Ci piace iniziare con queste bellissime frasi sulla matematica.

La matematica è l'alfabeto col quale Dio ha scritto l'universo. (Galileo Galilei)

O studianti, studiate le matematiche, e non edificate senza fondamenti. (Leonardo da Vinci)

La matematica è la porta e la chiave delle scienze. (Ruggero Bacone, 1214-1294)

Cari amici, dovete sapere che i numeri non esistono! O, meglio, esistono solo nella nostra immaginazione. Tanto tempo fa alcuni popoli riuscivano ad immaginare solo piccole quantità. I numeri, comunque, venivano indicati con piccoli oggetti: sassolini, bastoncini, legumi, piccoli ossi, castagne, ghiande, ecc. Oggi nella scuola primaria si usano i regoli.

Calcolare deriva dal latino calculus e vuol dire "pietruzza". Infatti, anticamente, per contare si usavano molto più spesso i sassi, perché non si deperivano.

Per non portare pesi in tasca qualcuno pensò di scriverli. Il modo più semplice di rappresentarli era disegnare delle tacche su di un osso.

Pare che già l'uomo di Neanderthal fosse in grado di effettuare dei conteggi.
Il reperto più antico che porta delle tacche per contare è una fibula di babuino di 37mila anni fa, trovata in Africa.

Quando si dovevano scrivere numeri molto grandi ci volevano molti ossi e molto tempo a disposizione, così qualcuno inventò le cifre.

Uno dei primi popoli ad usare le cifre fu quello dei Gumulgal australiani che usava due sole cifre chiamate urapon(1) e ukasar(2). Così per ottenere cinque facevano ukasar-ukasar-urapon. Conoscevano praticamente già la numerazione in base due, detta binaria!

Con questo sistema però, per scrivere numeri molto grandi a uno gli poteva venire il sonno, perciò vennero inventati sistemi di numerazione a basi più alte. Le basi che oggi sono usate di più sono base 10 e base 60. La base 10 è quella che usiamo noi e la base sessanta è quella usata nel quadrante degli orologi (1 ora = 60 minuti, 1 minuto = 60 secondi).

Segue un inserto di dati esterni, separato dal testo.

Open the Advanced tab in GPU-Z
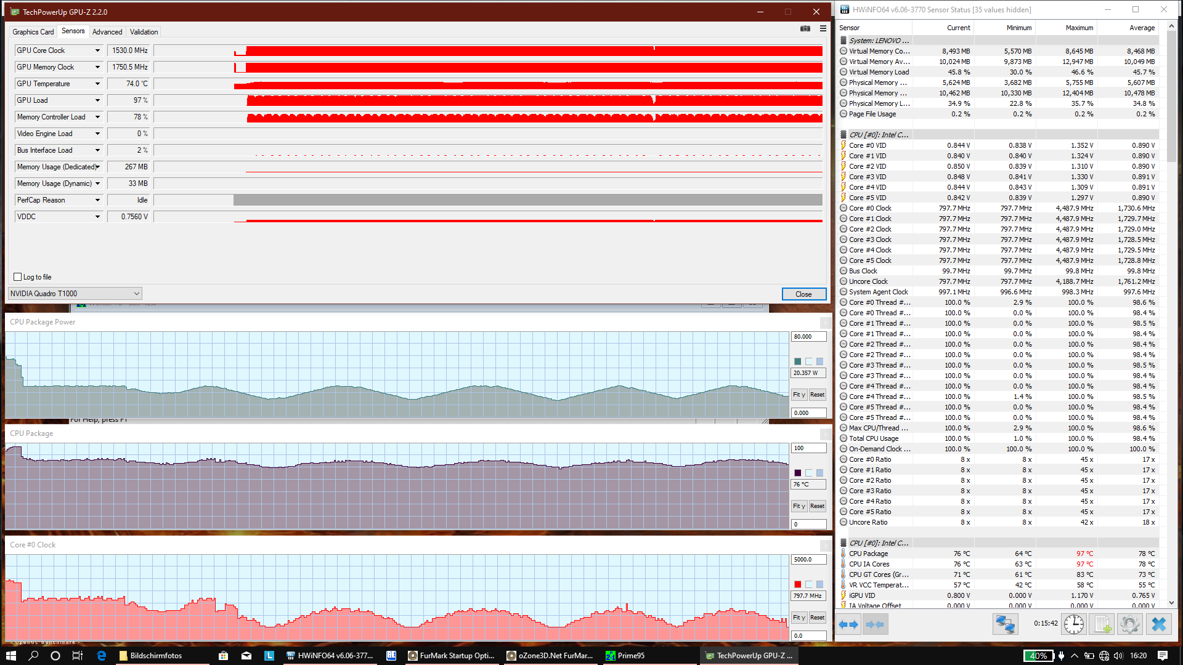1183x665 pixels. coord(107,32)
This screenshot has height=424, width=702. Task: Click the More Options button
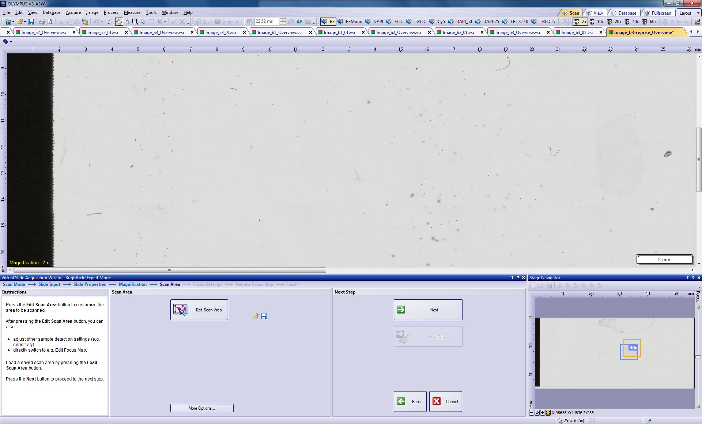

I primi a fare operazioni con i numeri furono gli Indiani e i Babilonesi, i quali inventarono un sistema posizionale delle cifre molto simile a quello usato da noi oggi. I problemi furono forse inventati dagli Egizi.


Numeri Indiani, da Wikimedia

Proprio gli Egizi usarono molto la base 10, ma siccome non conoscevano lo zero ricorrevano a segni diversi quando dovevano indicare 10,100,1000, ecc. Dovevano ricordare però un sacco di cifre.

Noi invece usiamo sempre gli stessi segni però cambiati di posto. Nei posti vuoti mettiamo lo zero.

I testi più antichi di matematica che sono stati ritrovati sono il Papiro di Mosca e il Papiro di Rhind, che contiene regole e metodi per affrontare diversi tipi di problemi. Gli Egizi, ancora, scrivevano, al contrario di noi i numeri più grandi a destra e i più piccoli a sinistra.

Gli Egizi non conoscevano le tabelline perciò ci mettevano molto tempo a fare le moltiplicazioni e le divisioni. Infatti per eseguirle le trasformavano in addizioni successive del moltiplicando o del divisore.

Essi inventarono anche le equazioni e le frazioni.

Una equazione è essenzialmente una uguaglianza tra una moltiplicazione e un altro numero. Per esempio 3x2=6 è una equazione. Se per caso non conosciamo il 2, lo indichiamo con la lettera z, chiamata incognita. Avremo, perciò: 3xz=6. Ora per calcolare z faremo: z=6/3, cioè 2. E l'equazione è così risolta.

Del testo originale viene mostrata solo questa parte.